Il est scandaleux que Dresde, à cause de Pegida, soit perçue par plusieurs comme une ville qui a été, est, et demeurera de droite et conservatrice, qui ne générera jamais que des idées de droite et conservatrices, et qui est responsable de l’émergence de Pegida. Le pauvre Herbert Wehner. Et la pauvre Katja Kipping. Et tous les amis, connaissances et parents qui, sans exception, récusent Pegida, la méprisent, manifestent contre elle, et qui néanmoins doivent entendre qu’ils vivent dans une ville que n’importe quel plaisantin qui débarque considère abusivement comme un dépotoir pour ses ordures conservatrices. Un institut des « identitaires » au Weißer Hirsch, le quartier des villas de Dresde, et associé à la nouvelle droite, a été fondé par un professeur de karaté de Chemnitz. Il se présente aux manifs de Pegida avec des pancartes confuses, n’intéresse sinon personne à Dresde, mais nuit à l’image de la ville. Même si tous les prétendus 18 000 participants de la dernière manif du lundi étaient de Dresde, ce serait encore une proportion infime. Ce n’était pas le cas. Ils venaient de Bavière, de Rhénanie-du-Nord-Westphalie, de Brandebourg, ils dressaient leurs étendards comme s’ils représentaient des provinces nationales-socialistes auprès d’un… Ah, peu importe.

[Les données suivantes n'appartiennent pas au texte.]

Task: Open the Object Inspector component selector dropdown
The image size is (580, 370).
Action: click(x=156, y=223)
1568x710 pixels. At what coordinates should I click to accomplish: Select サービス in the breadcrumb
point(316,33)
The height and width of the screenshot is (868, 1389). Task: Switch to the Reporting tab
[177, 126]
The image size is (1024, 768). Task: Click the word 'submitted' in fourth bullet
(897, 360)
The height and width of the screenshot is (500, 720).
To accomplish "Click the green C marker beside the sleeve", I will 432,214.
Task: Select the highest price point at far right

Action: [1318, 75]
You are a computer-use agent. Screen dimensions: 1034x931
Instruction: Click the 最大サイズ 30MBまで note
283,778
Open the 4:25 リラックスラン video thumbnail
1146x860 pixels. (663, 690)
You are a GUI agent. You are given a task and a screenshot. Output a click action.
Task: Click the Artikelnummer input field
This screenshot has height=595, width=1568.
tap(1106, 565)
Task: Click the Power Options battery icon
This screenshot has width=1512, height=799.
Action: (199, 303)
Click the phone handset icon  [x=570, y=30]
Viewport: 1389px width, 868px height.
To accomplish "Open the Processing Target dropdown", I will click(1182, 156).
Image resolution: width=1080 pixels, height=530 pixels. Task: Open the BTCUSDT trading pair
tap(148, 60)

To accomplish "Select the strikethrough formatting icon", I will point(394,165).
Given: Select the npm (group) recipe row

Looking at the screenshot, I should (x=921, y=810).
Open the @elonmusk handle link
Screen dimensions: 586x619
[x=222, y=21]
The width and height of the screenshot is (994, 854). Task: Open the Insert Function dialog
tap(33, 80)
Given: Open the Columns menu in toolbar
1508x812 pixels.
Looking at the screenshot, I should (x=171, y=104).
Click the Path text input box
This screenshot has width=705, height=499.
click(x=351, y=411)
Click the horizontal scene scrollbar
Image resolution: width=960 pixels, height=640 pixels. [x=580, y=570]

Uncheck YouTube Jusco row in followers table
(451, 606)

Si on ne pense pas comme eux, on pourrait peut-être nourrir l’espoir de les intégrer d’une manière ou d’une autre ; ça ne va pas si mal pour eux avec toutes ces entreprises étrangères qui ont créé des emplois dans la ville. Si, en revanche, on pense comme Pegida, on devrait en fait carrément expulser les 18 000 personnes. En tant que facteur de risque pour la ville. Mais qui en voudrait.

Et on est soi-même que de passage, arrivé ici un jour avant de repartir le lendemain.